3. Da die Richtlinie 2003/55/EG (genauso wie die Nachfolgerichtlinie 2009/73/EG) nur unvollkommen in nationales Recht übertragen worden ist, sind deren Bestimmungen (hier Art. 3 Abs. 3 i.V.m. Anhang A) kraft richtlinienkonformer Auslegung in das nationale Recht, d.h. in die genannten Bestimmungen der AVBGasV und der GasGVV sowie in eine ergänzende Vertragsauslegung, hineinzulesen.

4. Danach ist bei Preiserhöhungen neben den sachlichen Anforderungen, die der BGH dafür entwickelt hat, geboten, dass

- Verbrauchern bei Preiserhöhungen ein Rücktrittsrecht (Kündigungsrecht) gewährt wird,

- Verbraucher über eine beabsichtigte Preiserhöhung rechtzeitig vorher unterrichtet werden,

- dabei vom Versorger zugleich über das Rücktrittsrecht (Kündigungsrecht) informiert wird und

- Verbrauchern jede Preiserhöhung mit angemessener Frist (d.h. rechtzeitig) auch direkt (unmittelbar) mitgeteilt wird.

5. Wird auch nur eine Anforderung nicht erfüllt, sind Preiserhöhungen rechtlich nicht durchsetzbar und kann Zahlung nicht verlangt werden.

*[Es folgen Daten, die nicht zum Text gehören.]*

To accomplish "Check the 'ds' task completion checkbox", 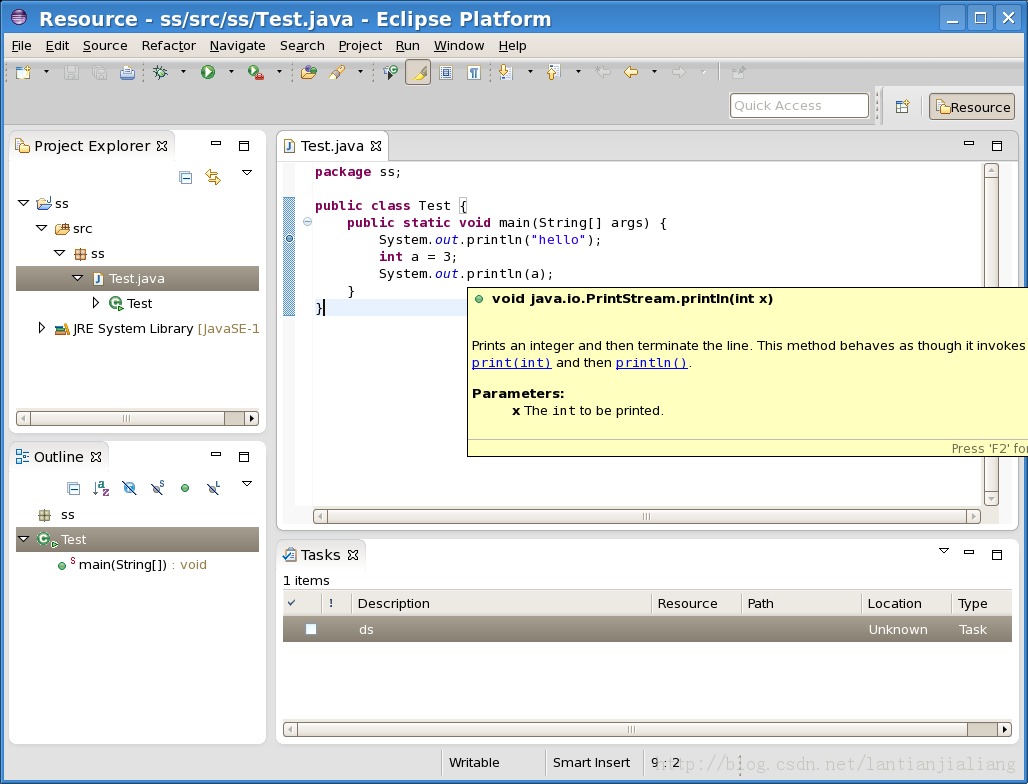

OLG-DUESSELDORF – Beschluss, VI-3 Kart 124/10 (V) vom 14.03.2012

§ 21a EnWG; § 23 ARegV

1. Die in § 23 Abs. 1 Satz 2 ARegV enthaltenen Regelbeispiele konzentrieren sich auf Maßnahmen, die den Ausbau der Transportnetze oder unterhalb dieser Ebene ihre Optimierung oder Verstärkung zum Gegenstand haben und somit das bestehende Netz substantiell erweitern oder es umstrukturieren. Davon zu unterscheiden sind solche Maßnahmen, die das bestehende Netz nur erhalten, also seine Wartung, Instandhaltung und Instandsetzung wie auch die Ersatzbeschaffung betreffen. Für ihre Kosten bedarf es grundsätzlich keines Investitionsbudgets, weil sie allgemeine Betriebskosten sind und die Ersatzbeschaffung der Anlagengüter über die Abschreibung von Altanlagen ermöglicht wird.

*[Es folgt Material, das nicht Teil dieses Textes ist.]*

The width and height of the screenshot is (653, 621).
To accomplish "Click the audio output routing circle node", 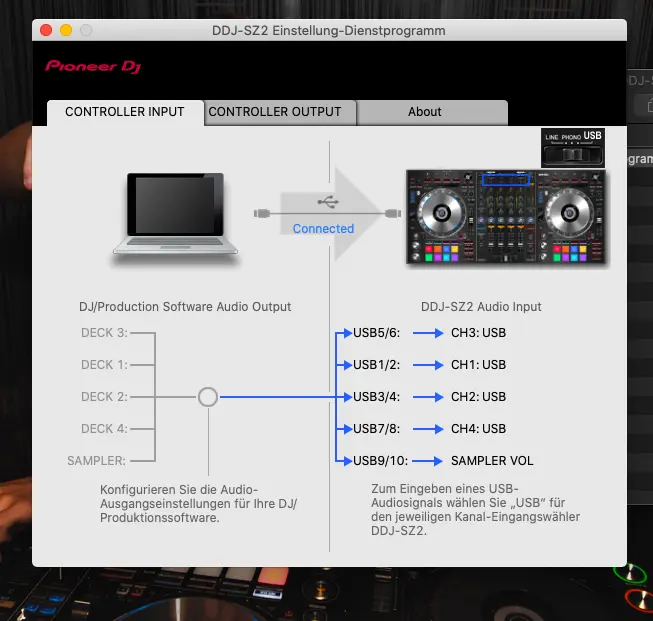I will (207, 397).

2. Erweiterungsinvestitionen bedingen eine Veränderung der Versorgungs- und Transportaufgabe mit nicht nur lokalen systemtechnischen Auswirkungen. Darunter fallen nur Maßnahmen, die das bestehende Netz vergrößern, wobei sich dies nicht allein auf die physikalische Netzlänge beschränken muss, sondern auch Maßnahmen zur Schaffung von größerem Kapazitäts- bzw. Transportmengenvolumen umfassen kann.

OLG-DUESSELDORF – Beschluss, VI-3 Kart 118/10 (V) vom 14.03.2012

§ 21a EnWG; § 23 ARegV

1. Als Umstrukturierungsmaßnahme i.S.d. § 23 ARegV kann nicht schon jeder qualitativ höherwertige Ersatz eines Anlagenguts des bestehenden Netzes verstanden werden. Mit Umstrukturierungsmaßnahmen hatte der Verordnungsgeber grundlegende, mit erheblichen Kosten verbundene substantielle Umgestaltungen des Netzes im Blick, wie etwa den Ausbau, die Optimierung oder die Verstärkung des Netzes aufgrund einer Veränderung der Versorgungs- und Transportaufgabe.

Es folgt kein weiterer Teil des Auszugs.